━━━ Data

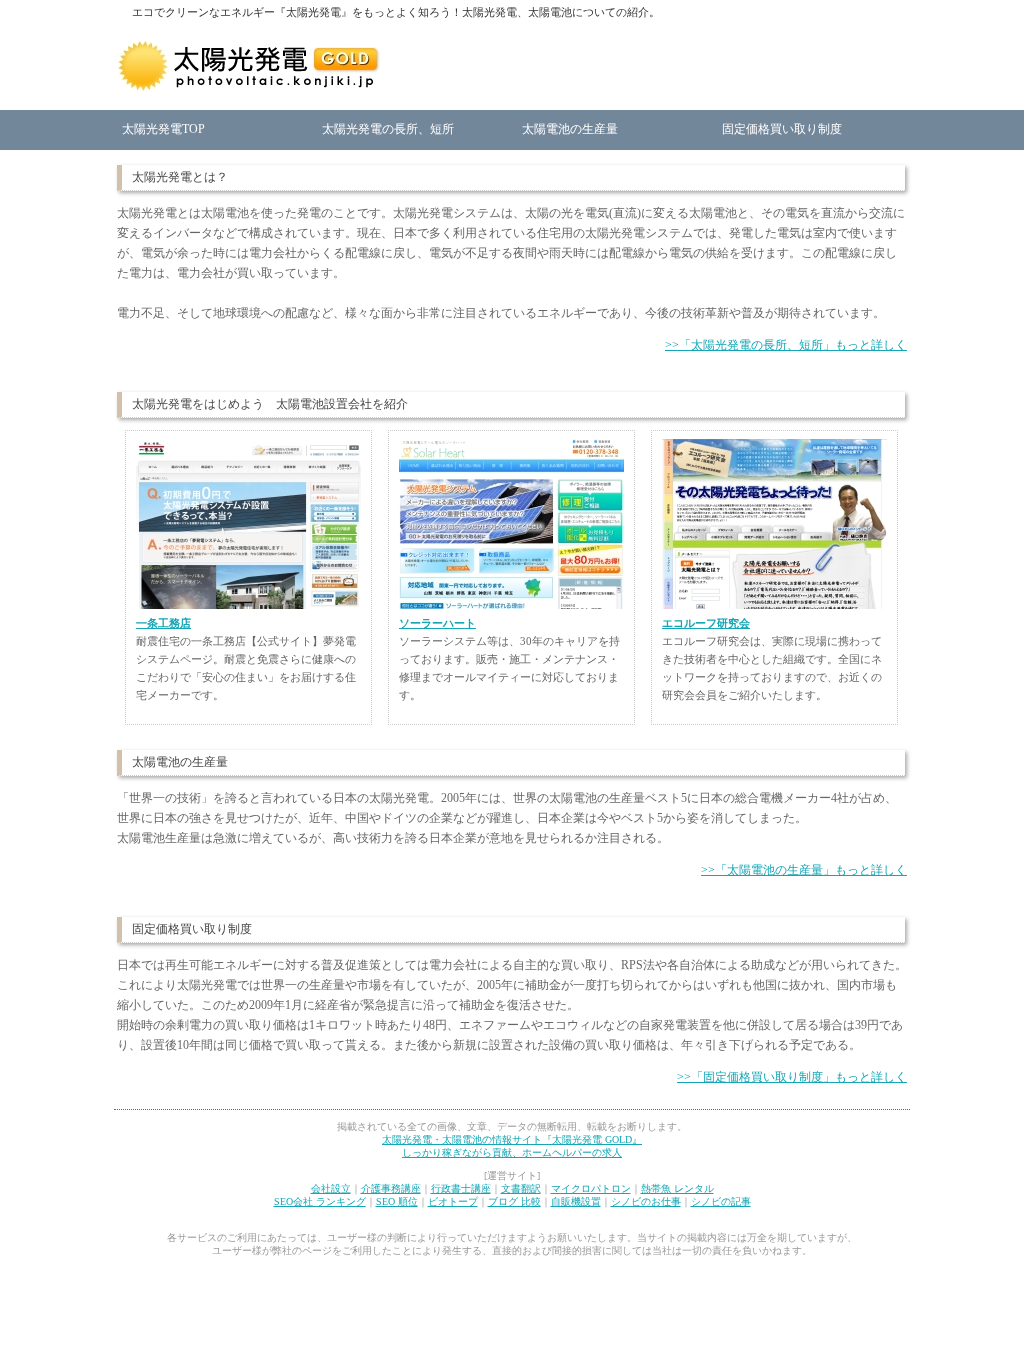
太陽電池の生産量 (570, 129)
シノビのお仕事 (646, 1201)
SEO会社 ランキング (320, 1201)
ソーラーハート (437, 623)
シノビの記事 (721, 1201)
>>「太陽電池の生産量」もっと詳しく (804, 870)
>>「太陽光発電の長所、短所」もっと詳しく (786, 345)
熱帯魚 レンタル (677, 1188)
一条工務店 (163, 623)
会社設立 (331, 1188)
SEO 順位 (397, 1201)
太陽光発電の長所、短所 (388, 129)
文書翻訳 (521, 1188)
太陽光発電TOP (163, 129)
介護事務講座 (391, 1188)
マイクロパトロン (591, 1188)
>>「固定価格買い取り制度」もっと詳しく (792, 1077)
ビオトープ (453, 1201)
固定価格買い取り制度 (782, 129)
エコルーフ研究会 (706, 623)
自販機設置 (576, 1201)
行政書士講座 (461, 1188)
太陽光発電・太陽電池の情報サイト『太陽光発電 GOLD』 (512, 1139)
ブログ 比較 (514, 1201)
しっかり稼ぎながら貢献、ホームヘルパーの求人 (512, 1152)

━━━━━━

About this task » Nothing but lines that contain "もっと詳しく" should appear in the answer. Copy each from the records.

Response area »
>>「太陽電池の生産量」もっと詳しく (804, 870)
>>「太陽光発電の長所、短所」もっと詳しく (786, 345)
>>「固定価格買い取り制度」もっと詳しく (792, 1077)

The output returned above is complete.